[Passage given]:
I recommend you setup a [blank project on Neo4j Sandbox environment](https://sandbox.neo4j.com/?usecase=blank-sandbox), but you can also use other environment versions



In [None]:
# Define Neo4j connections
import pandas as pd
from neo4j import GraphDatabase
host = 'bolt://3.235.2.228:7687'
user = 'neo4j'
password = 'seats-drunks-carbon'
driver = GraphDatabase.driver(host,auth=(user, password))

def run_query(query, parameters = {}):
    with driver.session() as session:
        result = session.run(query,parameters)
        return pd.DataFrame([r.values() for r in result], columns=result.keys())

# Analysis of Rome transportation system

 I found an excellent transportation network of Rome dataset. It is quite rich with information and contains information on five different transportation modes like subway, bus, or plain walking.

## Constraints

In [None]:
spot_constraint_query = "CREATE CONSTRAINT ON (m:Stop) ASSERT m.id IS UNIQUE;"
run_query(spot_constraint_query)

## Import data

We will first import the nodes of the network and then import the relationships.

In [None]:
import_nodes_query = """

LOAD CSV WITH HEADERS FROM "https://raw.githubusercontent.com/tomasonjo/blog-datasets/main/rome/network_nodes.csv" as row FIELDTERMINATOR ";"
MERGE (s:Stop{id:row.stop_I})
SET s+=apoc.map.clean(row,['stop_I'],[])

"""

run_query(import_nodes_query)

In [None]:
import_rels_query = """

UNWIND ['walk','bus','tram','rail','subway'] as mode
LOAD CSV WITH HEADERS FROM "https://raw.githubusercontent.com/tomasonjo/blog-datasets/main/rome/network_" + mode + ".csv" as row FIELDTERMINATOR ";"
MATCH (from:Stop{id:row.from_stop_I}),(to:Stop{id:row.to_stop_I})
CALL apoc.create.relationship(from, toUpper(mode),
{distance:toInteger(row.d),duration_avg:toFloat(row.duration_avg)}, to) YIELD rel
RETURN distinct 'done'

"""

run_query(import_rels_query)

[Raw data]:
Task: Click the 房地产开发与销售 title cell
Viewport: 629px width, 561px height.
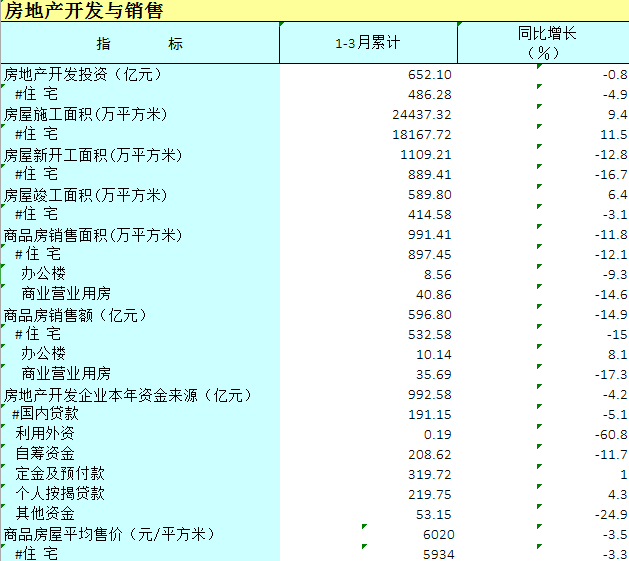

[Task requirements]:
1. List every transportation mode named in the list that the relationship import query in the Rome transportation notebook loops over.
2. Answer these from the Rome transportation notebook:
(a) What user name is set for the Neo4j connection?
(b) On which property of Stop nodes does the constraint require unique values?
(c) What character is given as the field terminator when the CSV files are loaded?

[Solutions to the tasks]:
1. walk, bus, tram, rail, subway

2.
(a) neo4j
(b) id
(c) A semicolon (;)